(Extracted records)

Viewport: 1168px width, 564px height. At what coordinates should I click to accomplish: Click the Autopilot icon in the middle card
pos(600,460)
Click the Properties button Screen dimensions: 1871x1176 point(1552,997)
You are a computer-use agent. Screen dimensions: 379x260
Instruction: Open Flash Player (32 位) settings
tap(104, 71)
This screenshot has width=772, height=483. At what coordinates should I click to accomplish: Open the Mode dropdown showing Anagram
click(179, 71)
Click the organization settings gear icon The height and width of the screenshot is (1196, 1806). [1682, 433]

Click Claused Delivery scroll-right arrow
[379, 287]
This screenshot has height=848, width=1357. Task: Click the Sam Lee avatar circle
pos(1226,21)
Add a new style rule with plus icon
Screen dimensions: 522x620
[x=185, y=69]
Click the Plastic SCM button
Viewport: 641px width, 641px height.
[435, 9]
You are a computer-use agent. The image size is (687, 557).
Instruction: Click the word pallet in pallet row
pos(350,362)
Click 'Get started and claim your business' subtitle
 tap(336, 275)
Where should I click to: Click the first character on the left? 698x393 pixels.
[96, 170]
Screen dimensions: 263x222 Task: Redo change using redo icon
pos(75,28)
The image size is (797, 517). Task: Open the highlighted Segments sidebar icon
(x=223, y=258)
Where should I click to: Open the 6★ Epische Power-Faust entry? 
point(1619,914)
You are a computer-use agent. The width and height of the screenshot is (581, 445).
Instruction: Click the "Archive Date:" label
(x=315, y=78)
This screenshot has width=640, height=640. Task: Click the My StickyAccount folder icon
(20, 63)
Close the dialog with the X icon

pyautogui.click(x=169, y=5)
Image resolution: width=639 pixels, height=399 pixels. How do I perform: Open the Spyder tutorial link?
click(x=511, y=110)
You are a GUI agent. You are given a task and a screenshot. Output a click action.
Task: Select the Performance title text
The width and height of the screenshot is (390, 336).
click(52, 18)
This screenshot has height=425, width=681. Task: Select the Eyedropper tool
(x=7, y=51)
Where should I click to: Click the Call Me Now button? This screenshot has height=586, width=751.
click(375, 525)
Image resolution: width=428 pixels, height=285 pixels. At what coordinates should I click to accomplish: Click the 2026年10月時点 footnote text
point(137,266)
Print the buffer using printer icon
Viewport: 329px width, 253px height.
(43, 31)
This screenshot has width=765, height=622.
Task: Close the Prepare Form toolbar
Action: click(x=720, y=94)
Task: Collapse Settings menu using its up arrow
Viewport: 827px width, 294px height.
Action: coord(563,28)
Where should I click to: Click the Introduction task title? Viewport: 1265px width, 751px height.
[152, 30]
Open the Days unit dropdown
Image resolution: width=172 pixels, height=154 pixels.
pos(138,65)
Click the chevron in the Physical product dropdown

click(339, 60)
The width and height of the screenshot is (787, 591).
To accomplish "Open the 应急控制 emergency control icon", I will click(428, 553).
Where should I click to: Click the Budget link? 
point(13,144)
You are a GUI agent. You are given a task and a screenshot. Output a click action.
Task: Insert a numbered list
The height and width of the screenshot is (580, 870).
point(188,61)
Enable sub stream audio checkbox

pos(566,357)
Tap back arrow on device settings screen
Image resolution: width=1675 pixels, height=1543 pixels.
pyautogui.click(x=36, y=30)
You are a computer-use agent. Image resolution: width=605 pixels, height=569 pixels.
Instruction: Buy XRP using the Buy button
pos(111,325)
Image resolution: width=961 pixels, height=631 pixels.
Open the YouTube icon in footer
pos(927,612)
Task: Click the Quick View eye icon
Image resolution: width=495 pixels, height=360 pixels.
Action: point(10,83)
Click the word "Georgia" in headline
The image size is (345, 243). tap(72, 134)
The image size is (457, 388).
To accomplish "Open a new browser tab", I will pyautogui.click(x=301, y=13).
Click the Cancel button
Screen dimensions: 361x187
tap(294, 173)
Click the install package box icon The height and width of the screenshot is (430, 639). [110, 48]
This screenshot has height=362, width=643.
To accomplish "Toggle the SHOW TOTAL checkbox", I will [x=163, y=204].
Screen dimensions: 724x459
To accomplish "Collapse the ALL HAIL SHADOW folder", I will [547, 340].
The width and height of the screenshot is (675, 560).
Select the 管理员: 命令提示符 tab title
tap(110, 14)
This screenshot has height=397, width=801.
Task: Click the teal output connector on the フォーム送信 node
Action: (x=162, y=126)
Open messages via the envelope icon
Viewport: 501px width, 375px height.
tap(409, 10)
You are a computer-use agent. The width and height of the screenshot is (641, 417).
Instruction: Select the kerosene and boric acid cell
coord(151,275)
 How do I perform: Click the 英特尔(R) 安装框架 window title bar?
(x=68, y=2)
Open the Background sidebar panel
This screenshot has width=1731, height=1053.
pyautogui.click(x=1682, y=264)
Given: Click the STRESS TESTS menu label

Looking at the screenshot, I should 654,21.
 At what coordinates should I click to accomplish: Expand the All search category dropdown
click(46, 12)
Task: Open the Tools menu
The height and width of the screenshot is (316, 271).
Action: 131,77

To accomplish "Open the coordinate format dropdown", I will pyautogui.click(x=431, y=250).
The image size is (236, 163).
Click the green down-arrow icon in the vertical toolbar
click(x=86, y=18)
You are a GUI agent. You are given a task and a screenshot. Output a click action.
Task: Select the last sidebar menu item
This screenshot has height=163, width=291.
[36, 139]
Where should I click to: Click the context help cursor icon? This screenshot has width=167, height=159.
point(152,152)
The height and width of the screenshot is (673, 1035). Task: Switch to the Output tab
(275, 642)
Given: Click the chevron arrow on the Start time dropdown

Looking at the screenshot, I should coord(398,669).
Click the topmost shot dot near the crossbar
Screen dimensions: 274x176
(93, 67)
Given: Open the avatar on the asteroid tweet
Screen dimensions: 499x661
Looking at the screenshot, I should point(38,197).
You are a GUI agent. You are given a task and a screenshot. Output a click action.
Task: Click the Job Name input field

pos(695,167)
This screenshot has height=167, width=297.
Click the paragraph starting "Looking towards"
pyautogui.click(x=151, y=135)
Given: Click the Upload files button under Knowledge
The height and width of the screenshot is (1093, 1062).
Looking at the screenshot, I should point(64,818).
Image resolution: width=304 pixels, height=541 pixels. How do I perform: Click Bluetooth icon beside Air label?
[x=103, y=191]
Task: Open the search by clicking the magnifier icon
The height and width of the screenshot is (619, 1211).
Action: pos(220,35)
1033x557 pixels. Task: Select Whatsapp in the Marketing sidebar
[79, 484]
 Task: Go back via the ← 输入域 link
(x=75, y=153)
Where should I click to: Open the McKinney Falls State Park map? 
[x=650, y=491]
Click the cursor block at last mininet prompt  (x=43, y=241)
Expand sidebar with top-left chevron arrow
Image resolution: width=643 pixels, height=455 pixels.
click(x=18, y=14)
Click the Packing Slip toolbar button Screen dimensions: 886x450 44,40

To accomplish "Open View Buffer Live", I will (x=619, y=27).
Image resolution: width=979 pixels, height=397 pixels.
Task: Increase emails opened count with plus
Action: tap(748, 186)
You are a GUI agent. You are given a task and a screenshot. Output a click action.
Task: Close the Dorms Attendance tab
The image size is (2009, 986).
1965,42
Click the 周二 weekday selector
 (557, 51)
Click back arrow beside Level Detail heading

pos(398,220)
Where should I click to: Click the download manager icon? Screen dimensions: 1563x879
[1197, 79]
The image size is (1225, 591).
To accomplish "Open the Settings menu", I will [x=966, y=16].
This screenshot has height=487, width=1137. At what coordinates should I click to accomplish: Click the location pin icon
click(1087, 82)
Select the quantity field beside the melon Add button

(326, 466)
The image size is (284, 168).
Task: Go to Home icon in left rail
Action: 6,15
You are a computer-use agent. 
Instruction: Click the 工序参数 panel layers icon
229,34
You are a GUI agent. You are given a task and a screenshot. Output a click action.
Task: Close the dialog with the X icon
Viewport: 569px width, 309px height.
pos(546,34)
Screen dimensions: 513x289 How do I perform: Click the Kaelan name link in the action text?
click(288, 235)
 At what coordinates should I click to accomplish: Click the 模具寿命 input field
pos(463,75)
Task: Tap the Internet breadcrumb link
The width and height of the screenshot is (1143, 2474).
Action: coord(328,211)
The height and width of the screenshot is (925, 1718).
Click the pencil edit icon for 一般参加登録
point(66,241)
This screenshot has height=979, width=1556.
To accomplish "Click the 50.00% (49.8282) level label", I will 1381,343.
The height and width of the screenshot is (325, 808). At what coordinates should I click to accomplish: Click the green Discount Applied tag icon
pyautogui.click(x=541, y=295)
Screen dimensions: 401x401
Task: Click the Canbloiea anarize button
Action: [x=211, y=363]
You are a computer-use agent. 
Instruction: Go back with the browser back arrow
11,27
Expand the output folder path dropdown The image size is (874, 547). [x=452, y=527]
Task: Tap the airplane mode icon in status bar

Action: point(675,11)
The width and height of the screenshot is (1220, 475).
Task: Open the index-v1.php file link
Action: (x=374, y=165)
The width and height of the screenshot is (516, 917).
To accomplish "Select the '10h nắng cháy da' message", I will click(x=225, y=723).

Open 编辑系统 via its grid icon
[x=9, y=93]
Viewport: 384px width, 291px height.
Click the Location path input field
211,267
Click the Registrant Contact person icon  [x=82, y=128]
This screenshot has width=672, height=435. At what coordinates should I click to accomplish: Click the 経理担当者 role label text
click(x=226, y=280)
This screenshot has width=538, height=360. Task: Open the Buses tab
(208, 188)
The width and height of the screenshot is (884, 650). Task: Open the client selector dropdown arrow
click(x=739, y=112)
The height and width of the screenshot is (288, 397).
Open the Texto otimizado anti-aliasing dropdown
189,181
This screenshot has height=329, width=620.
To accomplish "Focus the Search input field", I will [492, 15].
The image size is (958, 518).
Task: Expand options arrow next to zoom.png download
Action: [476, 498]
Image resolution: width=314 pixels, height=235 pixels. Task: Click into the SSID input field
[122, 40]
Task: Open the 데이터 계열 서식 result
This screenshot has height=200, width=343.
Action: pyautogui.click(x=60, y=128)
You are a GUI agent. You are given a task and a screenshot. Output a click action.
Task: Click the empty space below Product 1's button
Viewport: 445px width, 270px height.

▶ [Goal] Rewrite the records from their beginning through the line containing "Click the organization", inclusive, with the requests kept. Shift every coordinate in the answers by -124.

▶ [Completed exercise]
Viewport: 1168px width, 564px height. At what coordinates should I click to accomplish: Click the Autopilot icon in the middle card
pos(476,336)
Click the Properties button Screen dimensions: 1871x1176 point(1428,873)
You are a computer-use agent. Screen dimensions: 379x260
Instruction: Open Flash Player (32 位) settings
tap(-20, -53)
This screenshot has width=772, height=483. At what coordinates should I click to accomplish: Open the Mode dropdown showing Anagram
click(55, -53)
Click the organization settings gear icon The height and width of the screenshot is (1196, 1806). [1558, 309]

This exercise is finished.